§ **BRIEF**
Copy exactly the line containing "Image resolution: width=1080" and all the lines that follow it to the end of the records, minus the pictures.
DATA TO USE Start Marker
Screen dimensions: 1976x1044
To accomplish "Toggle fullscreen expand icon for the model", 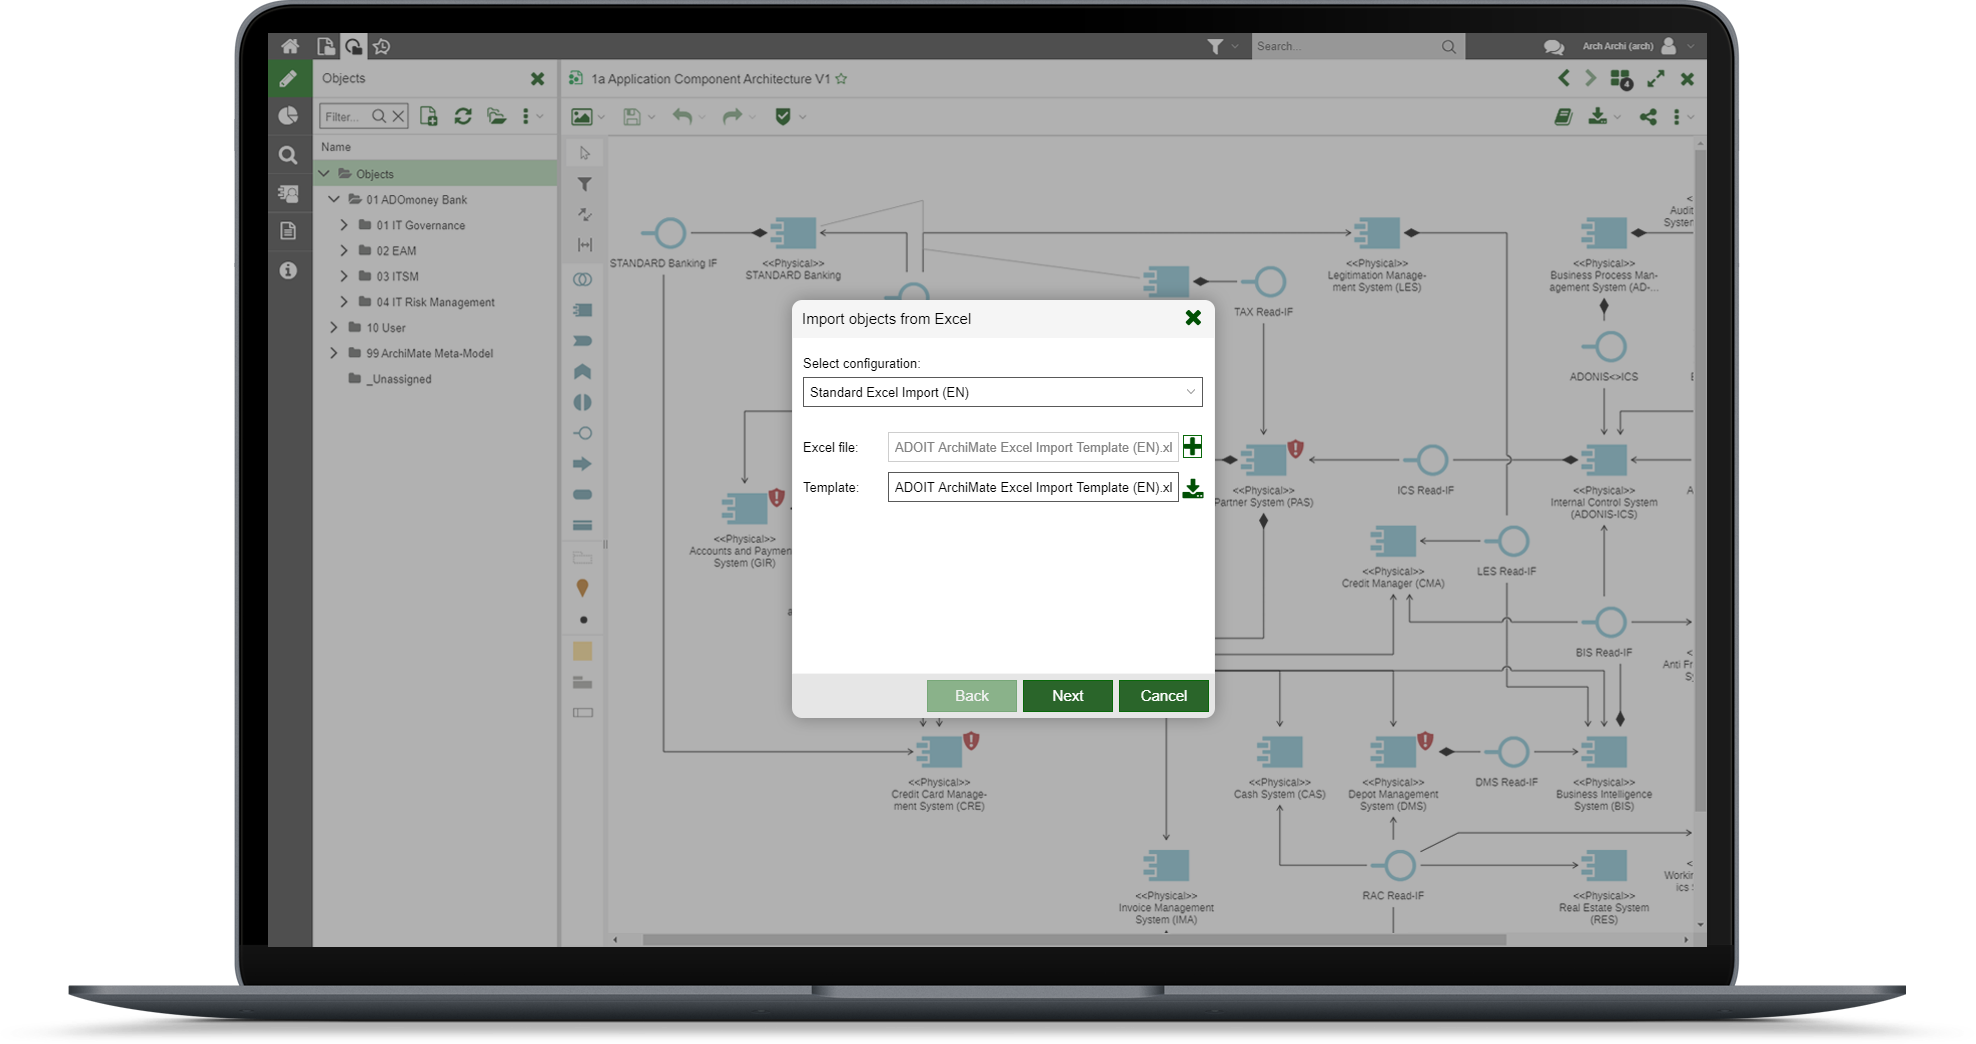I will coord(1656,79).
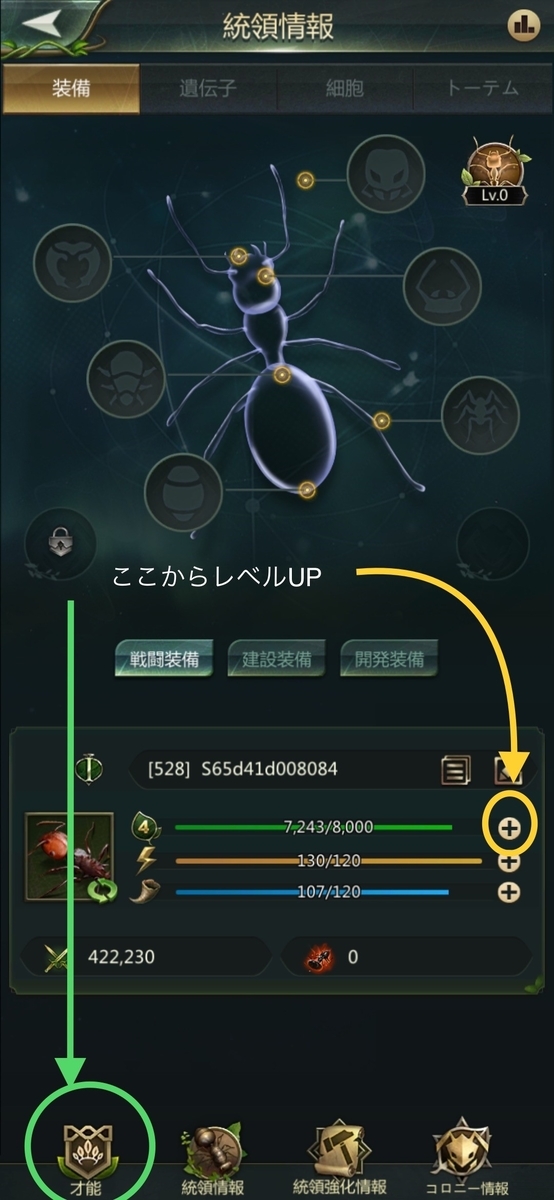Switch to 戦闘装備 equipment set

point(164,661)
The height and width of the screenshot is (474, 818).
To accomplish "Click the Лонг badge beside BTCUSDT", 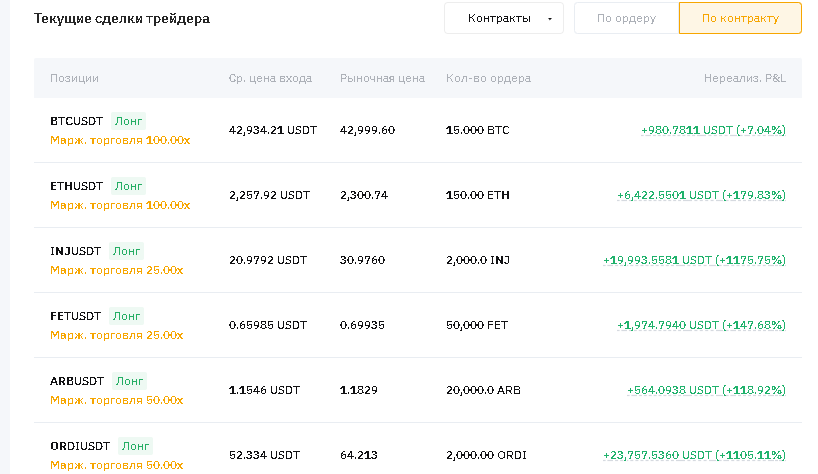I will [128, 120].
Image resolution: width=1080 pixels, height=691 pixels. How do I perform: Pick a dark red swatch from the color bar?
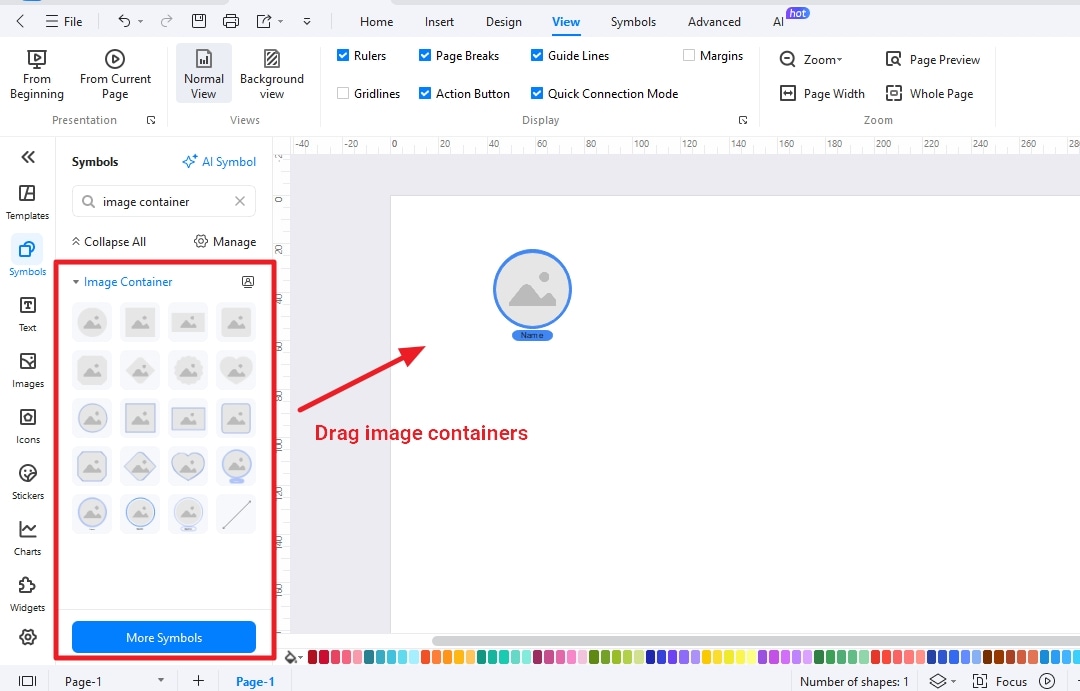(x=311, y=657)
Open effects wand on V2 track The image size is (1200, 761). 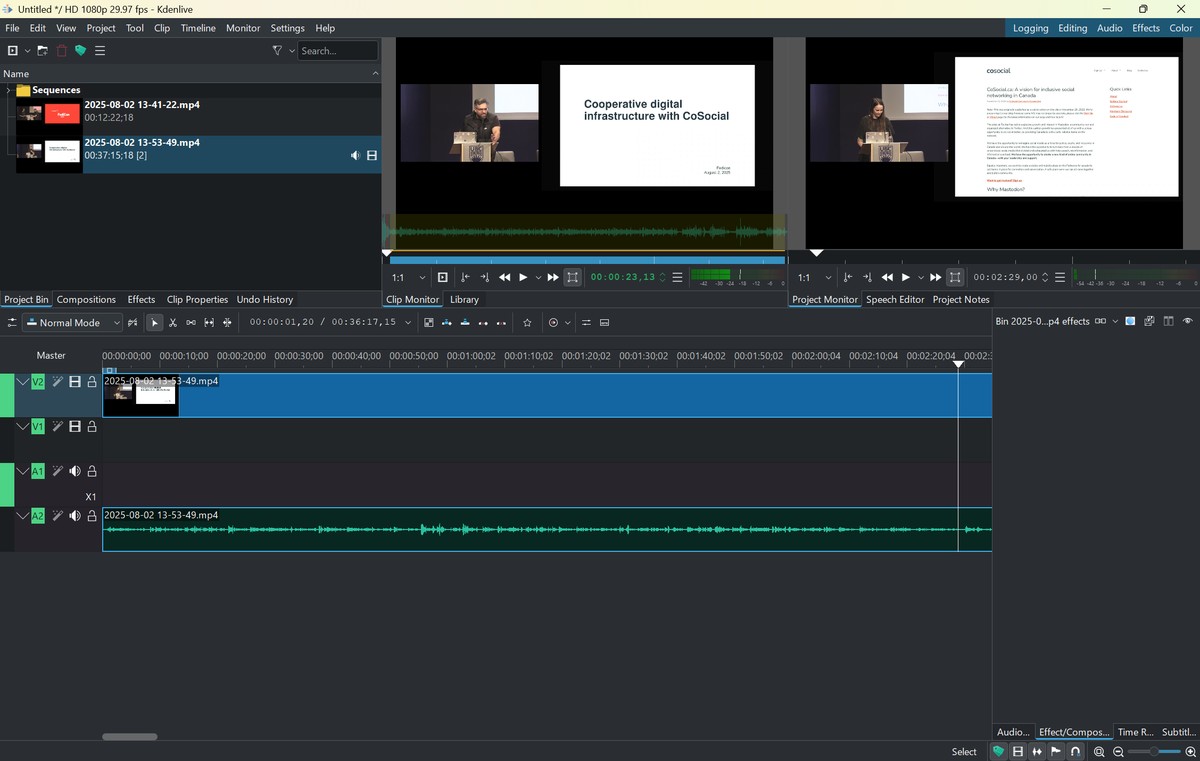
DATA TO USE End Marker
§ **EXERCISE RESULT**
Image resolution: width=1080 pixels, height=691 pixels. How do I perform: Pick a dark red swatch from the color bar?
(x=311, y=657)
Open effects wand on V2 track The image size is (1200, 761). 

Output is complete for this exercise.